Published online by Cambridge University Press:  15 June 2020

Tom Hickey*
Affiliation:
School of Law and Government, Dublin City University, Dublin, Ireland
*
*Author email: tom.hickey@dcu.ie

Abstract

In her early work, the feminist legal scholar Erika Rackley uses the image of Ronald Dworkin's superjudge Hercules to shed light on the experience of the woman judge and on law and adjudication in the liberal legal order. She sees Hercules as representing the judge ‘who inhabits our legal imagination’, and as conjuring up problematic notions of unimpeachable wisdom, detached neutrality and super-humanism.
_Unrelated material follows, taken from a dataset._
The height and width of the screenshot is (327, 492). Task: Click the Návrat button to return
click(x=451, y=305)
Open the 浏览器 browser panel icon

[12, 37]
This paper assesses Rackley's argument in light of the feminist judgments scholarship that has emerged in the meantime. It contests Rackley's claim that Hercules, or what he represents, is a patriarchal influence in the real world of law, and argues that he might instead be understood to accommodate, or even to encourage, principled evolutions in law along the lines of those suggested by the feminist judgments literature. This assessment is done mainly through the lens of Stokes v CBS Clonmel, a judgment of the Irish Supreme Court concerning indirect discrimination that was later the subject of a feminist judgment in the Northern/Irish Feminst Judgments volume. The broader aim of this assessment is to interrogate the insights and implications of feminist judgments scholarship.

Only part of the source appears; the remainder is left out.